Netty slower than Tomcat

voidmain picture voidmain · Oct 9, 2012 · Viewed 14.8k times · Source

We just finished building a server to store data to disk and fronted it with Netty. During load testing we were seeing Netty scaling to about 8,000 messages per second. Given our systems, this looked really low. For a benchmark, we wrote a Tomcat front-end and run the same load tests. With these tests we were getting roughly 25,000 messages per second.

Here are the specs for our load testing machine:

  • Macbook Pro Quad core
  • 16GB of RAM
  • Java 1.6

Here is the load test setup for Netty:

  • 10 threads
  • 100,000 messages per thread
  • Netty server code (pretty standard) - our Netty pipeline on the server is two handlers: a FrameDecoder and a SimpleChannelHandler that handles the request and response.
  • Client side JIO using Commons Pool to pool and reuse connections (the pool was sized the same as the # of threads)

Here is the load test setup for Tomcat:

  • 10 threads
  • 100,000 messages per thread
  • Tomcat 7.0.16 with default configuration using a Servlet to call the server code
  • Client side using URLConnection without any pooling

My main question is why such a huge different in performance? Is there something obvious with respect to Netty that can get it to run faster than Tomcat?

Edit: Here is the main Netty server code:

NioServerSocketChannelFactory factory = new NioServerSocketChannelFactory();
ServerBootstrap server = new ServerBootstrap(factory);
server.setPipelineFactory(new ChannelPipelineFactory() {
  public ChannelPipeline getPipeline() {
    RequestDecoder decoder = injector.getInstance(RequestDecoder.class);
    ContentStoreChannelHandler handler = injector.getInstance(ContentStoreChannelHandler.class);
    return Channels.pipeline(decoder, handler);
  }
});

server.setOption("child.tcpNoDelay", true);
server.setOption("child.keepAlive", true);
Channel channel = server.bind(new InetSocketAddress(port));
allChannels.add(channel);

Our handlers look like this:

public class RequestDecoder extends FrameDecoder {
  @Override
  protected ChannelBuffer decode(ChannelHandlerContext ctx, Channel channel, ChannelBuffer buffer) {
    if (buffer.readableBytes() < 4) {
      return null;
    }

    buffer.markReaderIndex();
    int length = buffer.readInt();
    if (buffer.readableBytes() < length) {
      buffer.resetReaderIndex();
      return null;
    }

    return buffer;
  }
}

public class ContentStoreChannelHandler extends SimpleChannelHandler {
  private final RequestHandler handler;

  @Inject
  public ContentStoreChannelHandler(RequestHandler handler) {
    this.handler = handler;
  }

  @Override
  public void messageReceived(ChannelHandlerContext ctx, MessageEvent e) {
    ChannelBuffer in = (ChannelBuffer) e.getMessage();
    in.readerIndex(4);

    ChannelBuffer out = ChannelBuffers.dynamicBuffer(512);
    out.writerIndex(8); // Skip the length and status code

    boolean success = handler.handle(new ChannelBufferInputStream(in), new ChannelBufferOutputStream(out), new NettyErrorStream(out));
    if (success) {
      out.setInt(0, out.writerIndex() - 8); // length
      out.setInt(4, 0); // Status
    }

    Channels.write(e.getChannel(), out, e.getRemoteAddress());
  }

  @Override
  public void exceptionCaught(ChannelHandlerContext ctx, ExceptionEvent e) {
    Throwable throwable = e.getCause();
    ChannelBuffer out = ChannelBuffers.dynamicBuffer(8);
    out.writeInt(0); // Length
    out.writeInt(Errors.generalException.getCode()); // status

    Channels.write(ctx, e.getFuture(), out);
  }

  @Override
  public void channelOpen(ChannelHandlerContext ctx, ChannelStateEvent e) {
    NettyContentStoreServer.allChannels.add(e.getChannel());
  }
}

UPDATE:

I've managed to get my Netty solution to within 4,000/second. A few weeks back I was testing a client side PING in my connection pool as a safe guard against idle sockets but I forgot to remove that code before I started load testing. This code effectively PINGed the server every time a Socket was checked out from the pool (using Commons Pool). I commented that code out and I'm now getting 21,000/second with Netty and 25,000/second with Tomcat.

◇ ◇ ◇ ◇

▶ DIRECTIONS
1. In the Netty and Tomcat post, rename "Commons Pool" to "Apache Commons Pool" and write out the passage that starts at the words "I've managed to" and stops after "25,000/second with Tomcat.".
2. Translate this sentence from the Netty and Tomcat post into Spanish: "During load testing we were seeing Netty scaling to about 8,000 messages per second."

▶ SOURCE MATERIAL
◇ ◇ ◇ ◇

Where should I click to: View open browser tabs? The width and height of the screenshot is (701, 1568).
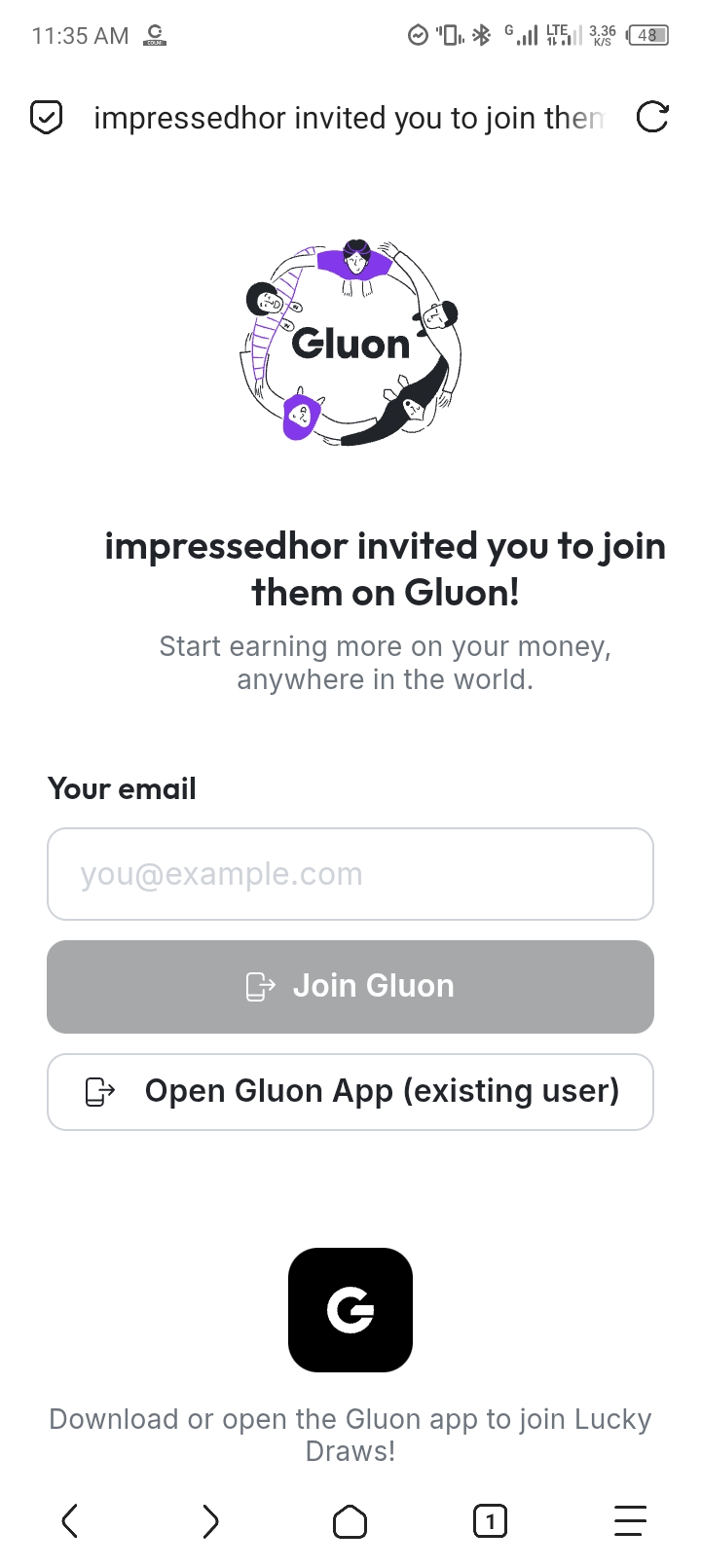tap(490, 1520)
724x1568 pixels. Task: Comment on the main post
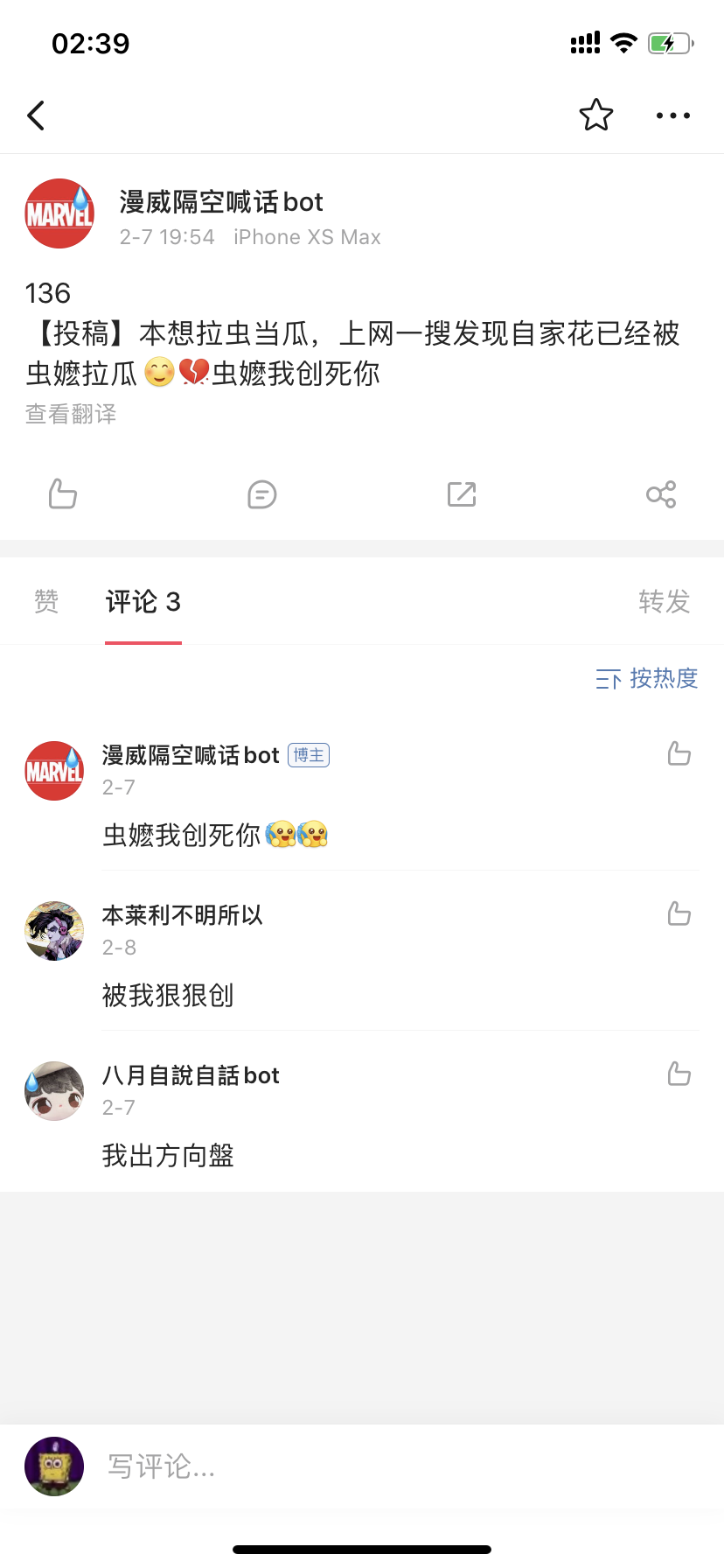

◇ ◇ ◇ ◇

▶ THE RESPONSES
1.
I've managed to get my Netty solution to within 4,000/second. A few weeks back I was testing a client side PING in my connection pool as a safe guard against idle sockets but I forgot to remove that code before I started load testing. This code effectively PINGed the server every time a Socket was checked out from the pool (using Apache Commons Pool). I commented that code out and I'm now getting 21,000/second with Netty and 25,000/second with Tomcat.

2. Durante las pruebas de carga veíamos que Netty escalaba hasta unos 8.000 mensajes por segundo.